Segundo alguns comentaristas, a perspectiva huxleriana não substitui a do colega, mas a integra, pois o bastão da repressão deve empurrar cada vez mais pessoas para a cenoura do condicionamento. Só que hoje acontece o inverso: a cenoura perde o apelo e a vara bate cada vez mais forte, o resíduo dissidente se expande e os aparelhos de propaganda, por mais poderosos que sejam, não acompanham o ritmo. Os cenários possíveis parecem, portanto, tender mais para a crise do que para a normalização. Mas até que ponto? Uma perseguição aberta, um expurgo, uma recessão, um colapso, uma revolução "colorida" ou uma guerra que oferece o direito à lei marcial? E quanto a exasperação dos quadrados é um empecilho, quanto um pretexto cultivado? Nós não sabemos. Mas mesmo a ideia de que a "última revolução" poderia não estar equipada com os instrumentos refinados até agora e que deve, portanto, exigir um reajuste físico não era alheia a Huxley, cuja carta concluía com a admissão de que "entretanto, é claro , uma guerra biológica e nuclear em larga escala pode eclodir, caso em que teremos pesadelos de outro tipo e difíceis de imaginar ».

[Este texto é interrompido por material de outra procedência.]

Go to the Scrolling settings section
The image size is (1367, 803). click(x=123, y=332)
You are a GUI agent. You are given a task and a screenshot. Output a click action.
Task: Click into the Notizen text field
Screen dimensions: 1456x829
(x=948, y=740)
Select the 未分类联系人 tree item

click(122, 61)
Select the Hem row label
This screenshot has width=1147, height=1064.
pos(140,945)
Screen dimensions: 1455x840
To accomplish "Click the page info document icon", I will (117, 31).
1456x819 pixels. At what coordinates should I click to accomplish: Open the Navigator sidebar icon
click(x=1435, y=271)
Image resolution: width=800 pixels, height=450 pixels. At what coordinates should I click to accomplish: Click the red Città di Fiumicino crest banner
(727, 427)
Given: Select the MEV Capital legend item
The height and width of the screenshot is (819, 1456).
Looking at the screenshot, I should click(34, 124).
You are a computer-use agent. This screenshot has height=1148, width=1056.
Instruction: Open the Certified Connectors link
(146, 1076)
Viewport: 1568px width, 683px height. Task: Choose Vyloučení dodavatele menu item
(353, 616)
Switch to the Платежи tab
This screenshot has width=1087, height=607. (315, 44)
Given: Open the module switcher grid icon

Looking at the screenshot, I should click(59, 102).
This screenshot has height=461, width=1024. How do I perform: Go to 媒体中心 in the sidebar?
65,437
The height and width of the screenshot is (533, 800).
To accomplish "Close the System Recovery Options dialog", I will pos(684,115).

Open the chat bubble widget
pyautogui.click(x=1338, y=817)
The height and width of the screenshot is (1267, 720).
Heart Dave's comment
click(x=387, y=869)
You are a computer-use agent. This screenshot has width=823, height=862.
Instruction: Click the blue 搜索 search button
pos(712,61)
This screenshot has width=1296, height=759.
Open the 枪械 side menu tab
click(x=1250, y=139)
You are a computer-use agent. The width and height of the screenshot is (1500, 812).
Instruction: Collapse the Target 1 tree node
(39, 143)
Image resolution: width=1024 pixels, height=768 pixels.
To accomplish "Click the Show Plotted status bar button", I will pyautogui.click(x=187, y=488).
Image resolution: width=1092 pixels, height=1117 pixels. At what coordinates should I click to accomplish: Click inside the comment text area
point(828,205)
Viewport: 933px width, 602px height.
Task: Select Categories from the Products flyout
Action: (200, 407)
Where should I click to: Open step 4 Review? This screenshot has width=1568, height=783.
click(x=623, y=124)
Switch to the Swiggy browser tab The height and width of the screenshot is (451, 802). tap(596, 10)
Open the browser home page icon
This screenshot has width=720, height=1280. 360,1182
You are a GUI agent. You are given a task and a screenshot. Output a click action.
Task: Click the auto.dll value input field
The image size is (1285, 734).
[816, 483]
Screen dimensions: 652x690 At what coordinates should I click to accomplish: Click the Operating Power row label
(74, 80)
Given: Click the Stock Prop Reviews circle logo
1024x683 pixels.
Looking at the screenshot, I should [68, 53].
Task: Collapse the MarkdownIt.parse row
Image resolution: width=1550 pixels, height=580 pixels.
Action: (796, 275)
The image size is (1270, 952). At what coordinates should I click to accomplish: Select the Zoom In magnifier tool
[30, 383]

Uma conclusão um tanto desconcertante, de fato, que nega a inevitabilidade do processo e confirma a suspeita de que os grandes arquitetos, os construtores do progresso longe de Deus e dos homens, só podem semear escombros para triunfar tristemente e se alegrar espumando, e que seus sonhos de construir é precisamente e apenas uma destruição. No final – mas apenas no final – é uma boa notícia.